While the dough was coming back up to temperature, I worked on making my butter block. While this recipe actually called for spreading the butter onto the rolled out dough, I decided to go the more traditional croissant-making route of enclosing a rolled out block of butter into the dough.


One little stick of butter (much less than in most recipes!) all rolled into a flat little square, all ready to be enclosed in the rolled out dough.


The next steps are what turn a block of dough and butter into, well, it's still dough and butter, but what it turns into is called laminated dough.

The process involves a series of rolling and folding. The dough is rolled into a rectangle, then folded in three like a letter. Each iteration of this is called a turn. It has to be done gently, so that the layers stay distinct, the dough doesn't rip, and the butter is fully incorporated throughout the dough. It also has to be done slowly, with the dough resting in the refrigerator in between sets of turns so that the butter doesn't get to warm or melt into the dough.

Once the butter block was folded into the dough, I completed the first two turns, then set the dough into the refrigerator for a couple of hours.


I then took out the dough, let it rest for a bit, and completed two more sets of turns.

I then covered the dough and set it in the fridge overnight again.


The next morning was Saturday, and I was excited to make fresh croissants for brunch. The recipe says to cut the dough into sections and work section by section, to make sure that the butter doesn't get too warm during the rolling process, but, seeing as I had little miss and little man with me, I figured I could probably move fast enough to shape the croissants all at once.

I rolled the dough into a long rectangle and cut it into eight triangles.

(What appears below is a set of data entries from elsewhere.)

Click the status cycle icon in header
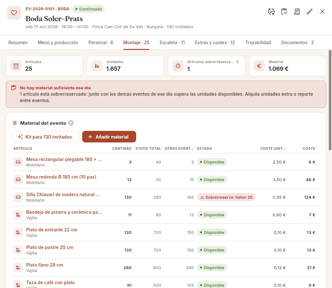The width and height of the screenshot is (332, 288). pos(271,12)
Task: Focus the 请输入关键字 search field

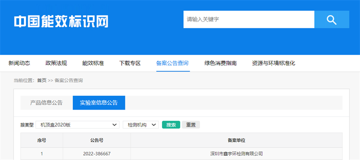Action: [249, 19]
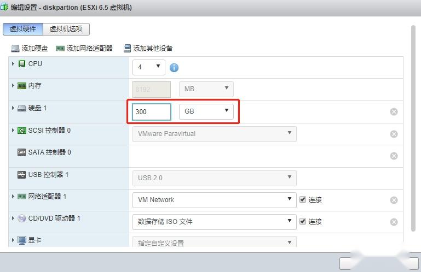Click 添加网络适配器 button

click(84, 49)
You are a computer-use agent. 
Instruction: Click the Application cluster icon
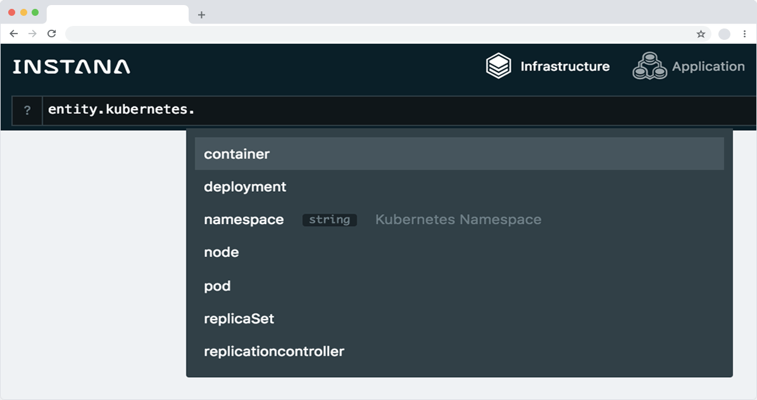point(649,66)
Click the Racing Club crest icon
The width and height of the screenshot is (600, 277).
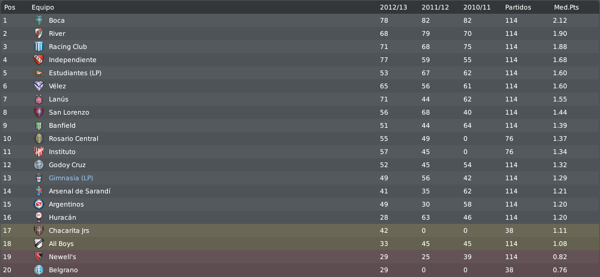(x=39, y=47)
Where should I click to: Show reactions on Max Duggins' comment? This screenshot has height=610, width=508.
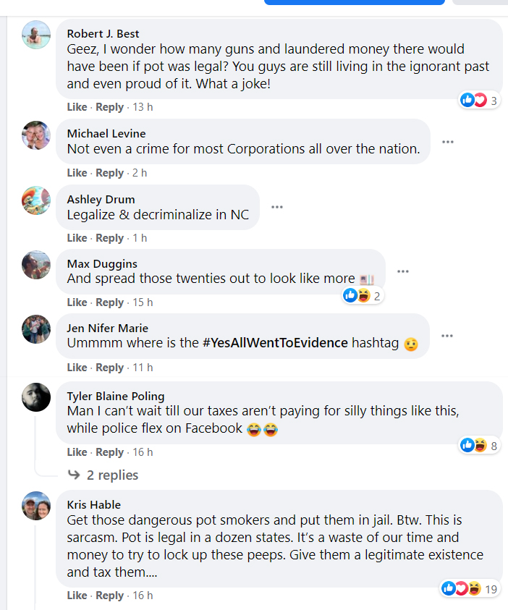[363, 295]

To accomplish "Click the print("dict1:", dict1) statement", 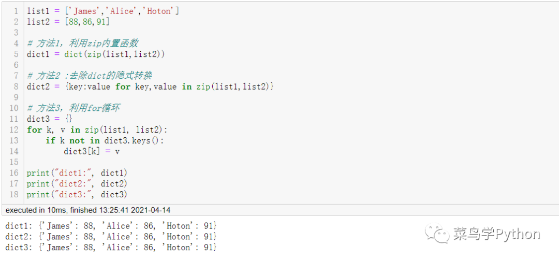I will tap(77, 172).
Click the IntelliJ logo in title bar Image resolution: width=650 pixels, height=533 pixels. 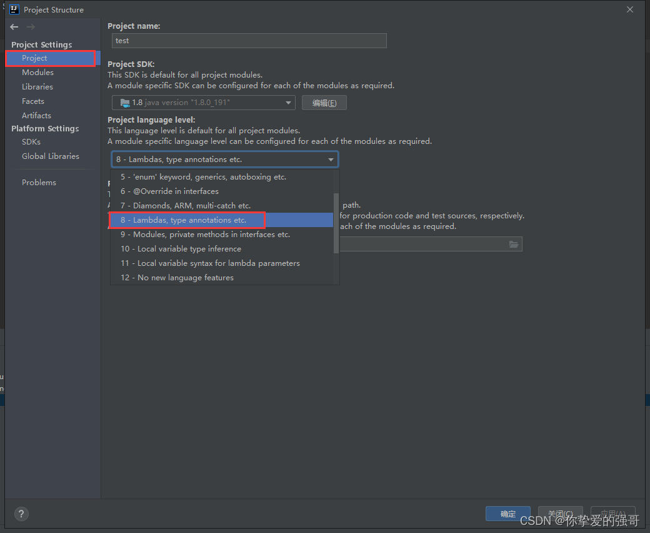pyautogui.click(x=14, y=9)
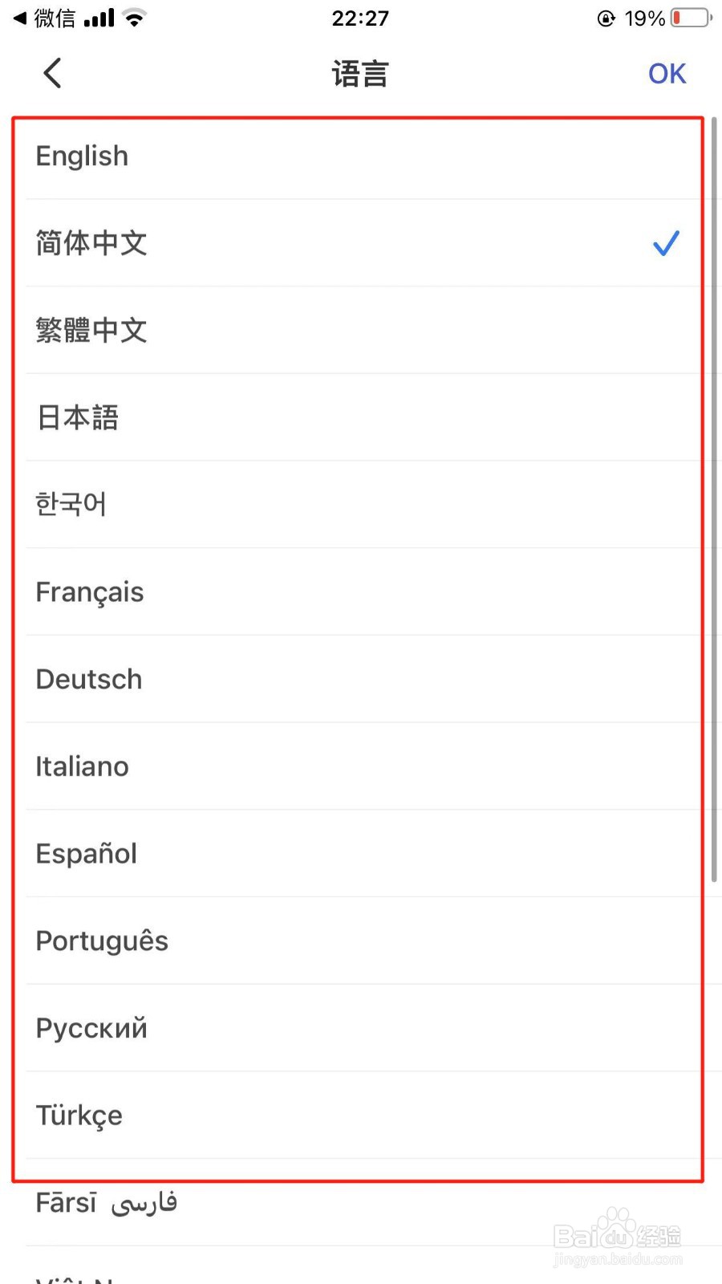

Each triangle was then stretched a bit and rolled up, wide end to tip, to create the croissant shapes.


After proofing, I coated the croissants with egg wash, preheated the oven, and re-egg washed them.


Fifteen minutes later, brunch (or, well, the bread portion of brunch...) was ready.


These were delicious. Light, surprisingly buttery, considering that there was only stick of butter in there, and deliciously flaky.


After the success of my first batch, I had two more versions that I wanted to make. The first was based on croissants that we sometimes treat ourselves with when we go out - whole grain croissants. To do this, I swapped out the all-purpose flour called for in the recipe with whole wheat flour. I was concerned, though, that the whole wheat flour wouldn't stretch well. So I used part whole wheat flour and part high gluten flour, and hoped for the best.


As I went through the same steps as with the first batch, I was increasingly encouraged by how beautifully the dough rose throughout the process.


And once the croissants were rolled out, I was very excited.


The whole grain croissants that we have bought are topped with a delicious seed mix, kind of like an everything bagel. To duplicate this, I sprinkled a seed and spice mix onto half of the croissants after the first egg wash (little miss doesn't like the seed mix, which is why we only did half).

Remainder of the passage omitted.